しばらくすると、少女の身体から何か出てきた。それは妖精より少し大きな羽を持った、精霊本来の姿だった。
「まさか妖精が私を訪ねて来るとはな。で、正体を突き止めてどうする」
日菜には何が起きているのかわからなかった。人間の中に精霊が入り込んでいたことに驚きが隠せず、精霊と妖精を交互に見つめていた。
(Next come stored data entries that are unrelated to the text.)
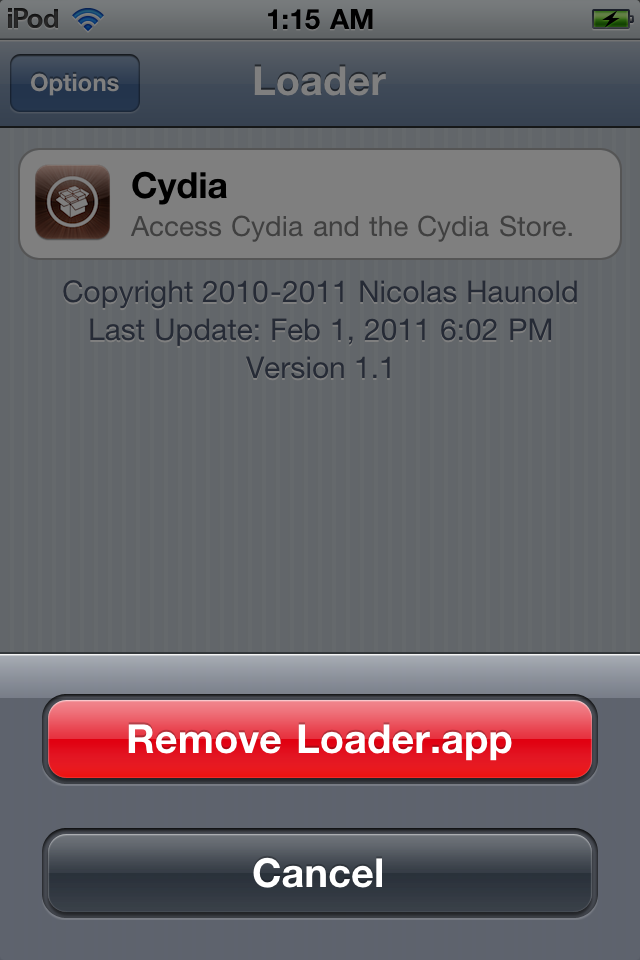Tap the Loader title in navigation bar

[x=320, y=81]
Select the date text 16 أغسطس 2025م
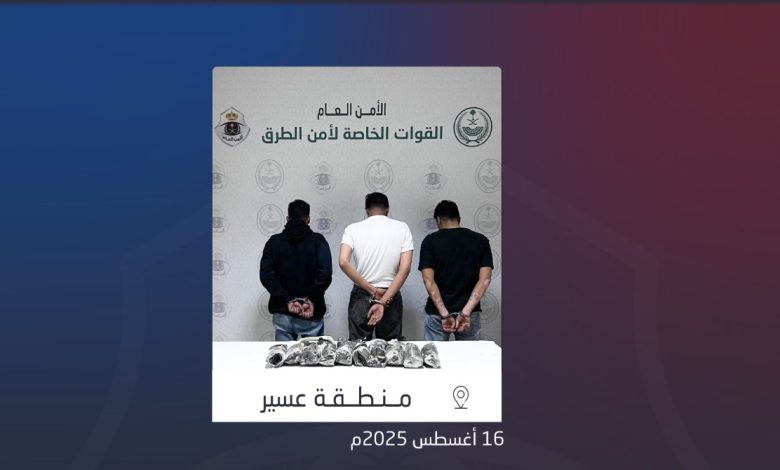 click(x=427, y=440)
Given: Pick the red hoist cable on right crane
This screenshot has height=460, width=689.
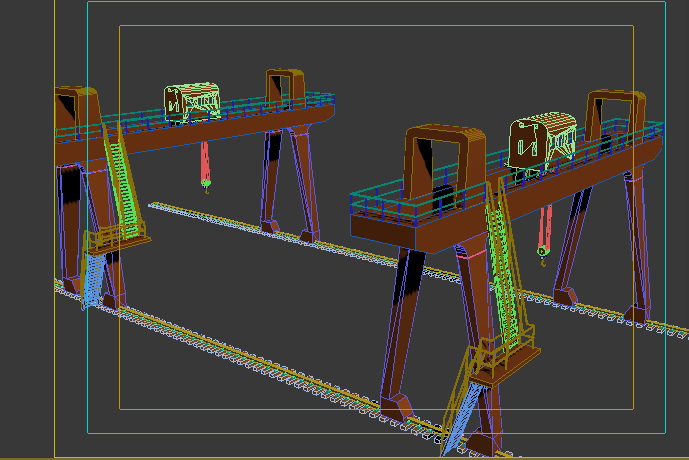Looking at the screenshot, I should [545, 226].
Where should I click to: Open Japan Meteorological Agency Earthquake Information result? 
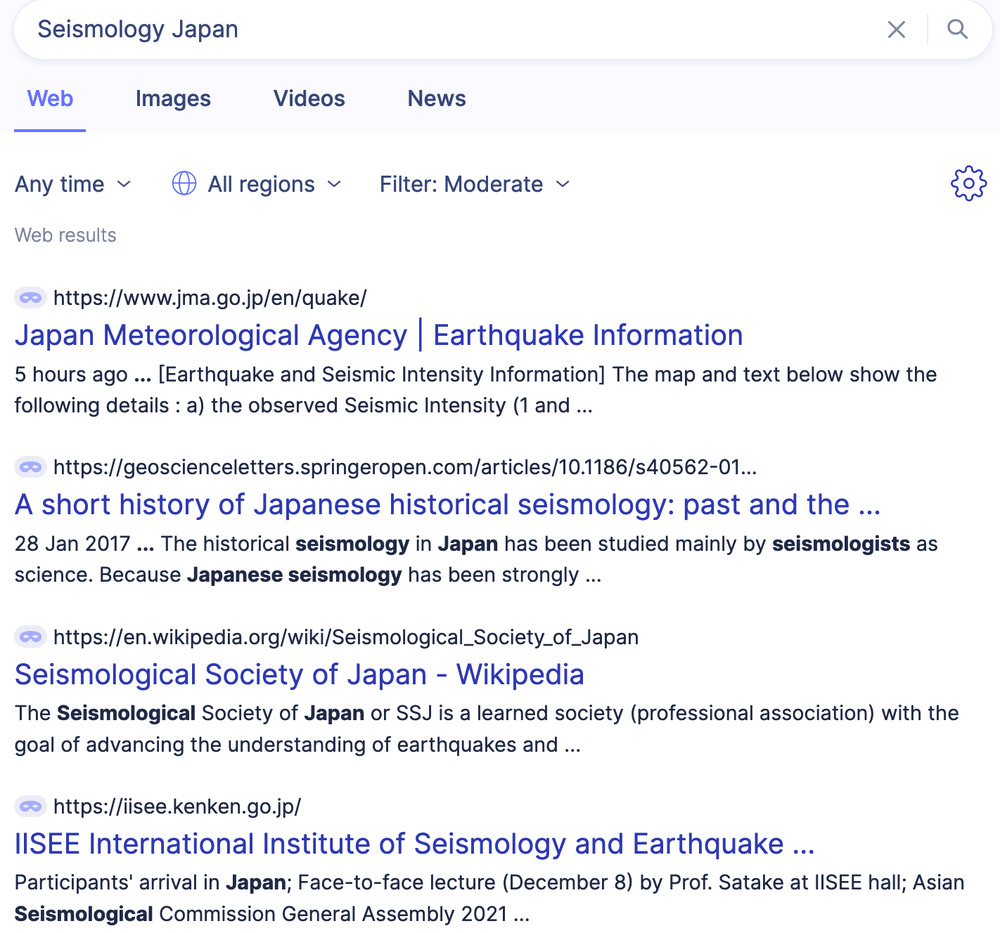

「どうするもねえよ、精霊が人間を操るなんて、一体なんの真似だよ」
トトは怒りを抑えきれず、やや喧嘩腰に質問を投げかける。
「私の力があれば、この子はいじめられずに済むんだ」
精霊は水色の長い髪を耳にかけ、倒れている少女の頭を撫でる。その表情は、子供を大事に思う母親のような、憐れみを映し出していた。
「それはその子が望んだことなのか?」
トトが核心を突く。精霊はその言葉に強く反論した。
「本人が望まなくとも、落書きされたランドセルやぼろぼろの教科書たちを見れば、誰だって力になりたいと思うものだろう!」
精霊は少女と出会った時のことを思い出していた。
神社に来ていたのは、落書きまみれのランドセルを背負った、笑顔など見る影もない少女だった。
精霊はその少女に同情し、思わず声をかけ姿を見せてしまった。
「どうしてそのようなことに……」
少女はただ泣きながら一言、心からの願いを呟いた。
「もう、いじめられたくない」
この言葉によって、精霊は少女を救いたいと思ったのだった。
「人間の体内に精霊の膨大な力が加わったら、それはとてつもない負担になっているはずだ。お前が関われば関わるほど、その子の身体は蝕まれていくんだぞ」
精霊は人間と妖精、精霊が深く関わり続けることの危険性を十分に理解していた。しかし、心はそう簡単に割り切れるものではなかった。
トトの言葉を聞いてもなお、精霊は反論し続ける。
「もういい、もういいから」
かすかに聞こえたのは、意識を取り戻した少女の声だった。
「ちゃんと自分で解決するから、もう大丈夫だよ」
精霊の力の反動でしばらく起き上がれない少女は、横になったまま涙を流していた。
苦しそうに訴える少女の姿を見て、精霊は自分が間違っていたことに気づいた。
「今まで苦しかっただろう、すまない」
少女は何も言わず目を瞑る。精霊は少女の頭に手を当て、静かに魔法をかけた。
「私はもう行くよ。目が覚めた時、この子はこの一連の出来事を忘れているだろう」
精霊はそのまま姿を消した。日菜と双子は眠っている少女を見つめながら、虚しい気持ちになっていた。
「本当にこれでよかったのかな」
「これでいいんだ。他人の力で救われても、本人のためにはならないからな」
日菜の質問にトトは冷たく答えた。ララは何も言わず俯いている。
人間と妖精、精霊との関係性の物語を目の当たりにした日菜は、妖精のことをもっと深く知るために、再び双子と妖精界へ旅立つのだった。